Here's the 120mms i use all though there 120x38
http://www.newegg.com/Product/Product.aspx?Item=N82E16835705003

Here's a link
http://www.newegg.com/Product/Produ...E&DEPA=0&Order=BESTMATCH&Description=panaflow


----------



## spearman914 (Feb 9, 2009)

http://www.newegg.com/Product/Product.aspx?Item=N82E16835185054 Most silent shit ever! As u can see it's deactivated, where do u live so i can find a site where it ships to that place.


----------



## RevengE (Feb 9, 2009)

spearman914 said:


> http://www.newegg.com/Product/Product.aspx?Item=N82E16835185054 Most silent shit ever! As u can see it's deactivated, where do u live so i can find a site where it ships to that place.



I live in good ole Ohio.


----------



## spearman914 (Feb 9, 2009)

xRevengEx said:


> I live in good ole Ohio.



 for some reason my link auto changed. http://www.newegg.com/Product/Product.aspx?Item=N82E16835185049 This one. Here to buy. http://www.frozencpu.com/products/6096/fan-317/Scythe_Kama_120mm_PWM_Fan_DFS122512L-PWM.html


----------



## AsRock (Feb 10, 2009)

spearman914 said:


> for some reason my link auto changed. http://www.newegg.com/Product/Product.aspx?Item=N82E16835185049 This one. Here to buy. http://www.frozencpu.com/products/6096/fan-317/Scythe_Kama_120mm_PWM_Fan_DFS122512L-PWM.html



HEHE  i was thinking WTF it's not deactivated. Although that one you posted court my eye however i do like the larger motors on fans as the tend to last longer.


----------



## Marineborn (Feb 10, 2009)

DELTAS!!! 220cFM!!! ENTER THE WINDTUNNEL!!! *screamz*


----------



## nafets (Feb 10, 2009)

+1 for the previously mentioned Scythe S-FLEX series fans. Very good quality.
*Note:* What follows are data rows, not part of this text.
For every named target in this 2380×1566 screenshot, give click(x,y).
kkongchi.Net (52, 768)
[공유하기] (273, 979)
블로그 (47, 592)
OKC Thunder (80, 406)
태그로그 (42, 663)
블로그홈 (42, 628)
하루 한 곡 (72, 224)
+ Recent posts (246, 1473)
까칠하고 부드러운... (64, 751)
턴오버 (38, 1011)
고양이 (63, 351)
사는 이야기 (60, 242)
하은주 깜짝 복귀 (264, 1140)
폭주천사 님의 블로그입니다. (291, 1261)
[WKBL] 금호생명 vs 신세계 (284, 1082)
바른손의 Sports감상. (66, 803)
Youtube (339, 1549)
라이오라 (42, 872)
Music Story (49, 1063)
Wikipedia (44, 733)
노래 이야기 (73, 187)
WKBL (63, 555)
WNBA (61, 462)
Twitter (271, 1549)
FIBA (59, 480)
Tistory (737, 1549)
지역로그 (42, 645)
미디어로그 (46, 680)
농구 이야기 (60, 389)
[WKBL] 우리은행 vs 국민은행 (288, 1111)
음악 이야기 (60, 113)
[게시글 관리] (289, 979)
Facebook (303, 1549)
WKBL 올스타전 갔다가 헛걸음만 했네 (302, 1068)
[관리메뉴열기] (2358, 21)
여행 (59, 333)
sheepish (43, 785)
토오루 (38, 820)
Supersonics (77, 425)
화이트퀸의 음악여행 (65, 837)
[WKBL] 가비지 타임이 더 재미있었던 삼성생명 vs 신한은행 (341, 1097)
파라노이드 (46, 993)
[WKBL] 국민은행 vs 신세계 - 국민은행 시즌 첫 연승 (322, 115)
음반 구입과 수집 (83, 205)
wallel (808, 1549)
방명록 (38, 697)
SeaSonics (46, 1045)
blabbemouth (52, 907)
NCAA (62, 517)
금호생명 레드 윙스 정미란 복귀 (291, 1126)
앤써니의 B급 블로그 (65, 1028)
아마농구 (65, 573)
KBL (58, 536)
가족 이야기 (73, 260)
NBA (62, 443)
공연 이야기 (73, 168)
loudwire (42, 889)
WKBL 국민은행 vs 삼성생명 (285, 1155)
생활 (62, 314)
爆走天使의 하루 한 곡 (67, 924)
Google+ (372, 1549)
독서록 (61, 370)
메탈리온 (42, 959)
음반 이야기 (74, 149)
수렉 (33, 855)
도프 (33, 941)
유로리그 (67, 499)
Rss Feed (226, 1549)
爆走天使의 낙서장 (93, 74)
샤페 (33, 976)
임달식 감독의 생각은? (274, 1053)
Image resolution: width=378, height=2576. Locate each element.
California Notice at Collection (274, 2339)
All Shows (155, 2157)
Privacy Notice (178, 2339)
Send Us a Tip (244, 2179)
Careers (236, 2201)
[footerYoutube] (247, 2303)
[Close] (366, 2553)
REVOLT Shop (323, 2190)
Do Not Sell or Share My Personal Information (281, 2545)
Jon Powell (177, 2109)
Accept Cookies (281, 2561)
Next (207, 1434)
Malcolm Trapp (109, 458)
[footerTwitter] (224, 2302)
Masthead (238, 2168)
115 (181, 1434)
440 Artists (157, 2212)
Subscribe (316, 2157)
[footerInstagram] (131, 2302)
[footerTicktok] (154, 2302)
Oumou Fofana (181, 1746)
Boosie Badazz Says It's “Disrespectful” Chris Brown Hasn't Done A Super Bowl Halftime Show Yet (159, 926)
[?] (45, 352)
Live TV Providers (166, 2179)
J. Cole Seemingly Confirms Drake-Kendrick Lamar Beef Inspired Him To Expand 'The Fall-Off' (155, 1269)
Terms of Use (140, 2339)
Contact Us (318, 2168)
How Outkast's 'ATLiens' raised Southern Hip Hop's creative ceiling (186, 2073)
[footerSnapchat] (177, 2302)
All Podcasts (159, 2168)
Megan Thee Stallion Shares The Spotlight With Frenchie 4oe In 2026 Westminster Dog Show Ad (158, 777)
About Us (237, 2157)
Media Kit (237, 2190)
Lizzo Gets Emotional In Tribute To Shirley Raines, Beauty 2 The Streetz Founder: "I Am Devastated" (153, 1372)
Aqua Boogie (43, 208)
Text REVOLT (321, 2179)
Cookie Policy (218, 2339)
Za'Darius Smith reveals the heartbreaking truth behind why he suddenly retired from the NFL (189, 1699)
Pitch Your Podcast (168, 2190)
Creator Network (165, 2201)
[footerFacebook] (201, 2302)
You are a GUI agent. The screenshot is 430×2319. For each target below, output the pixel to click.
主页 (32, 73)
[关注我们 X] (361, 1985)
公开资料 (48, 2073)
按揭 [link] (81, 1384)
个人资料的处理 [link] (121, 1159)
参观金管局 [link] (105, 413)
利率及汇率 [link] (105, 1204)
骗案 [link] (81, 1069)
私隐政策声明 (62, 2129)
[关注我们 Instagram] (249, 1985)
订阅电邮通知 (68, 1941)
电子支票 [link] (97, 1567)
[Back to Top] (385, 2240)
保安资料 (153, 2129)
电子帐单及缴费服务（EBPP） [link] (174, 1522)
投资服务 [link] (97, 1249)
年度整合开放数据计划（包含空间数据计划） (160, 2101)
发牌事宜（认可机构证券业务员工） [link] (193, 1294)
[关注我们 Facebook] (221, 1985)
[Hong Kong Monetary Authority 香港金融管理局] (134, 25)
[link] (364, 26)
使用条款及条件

They may be more expensive than other cheaper options out there, but are worth every penny. 

Currently using undervolted SFF21F's for my CPU heatsink and case exhaust...


----------



## Castiel (Feb 10, 2009)

Scythe Slipstream


----------



## bldegle2 (Mar 4, 2009)

another vote for S-Flex....have three 74CFM's going right now, one on each Freezone and another on the Rad, gonna replace the 120mm in the PS with a 68CFM S-Flex unit to get rid of some more noise....

definately worth consideration.....and they move a good amount of air rather silently...

laterzzzz.................


----------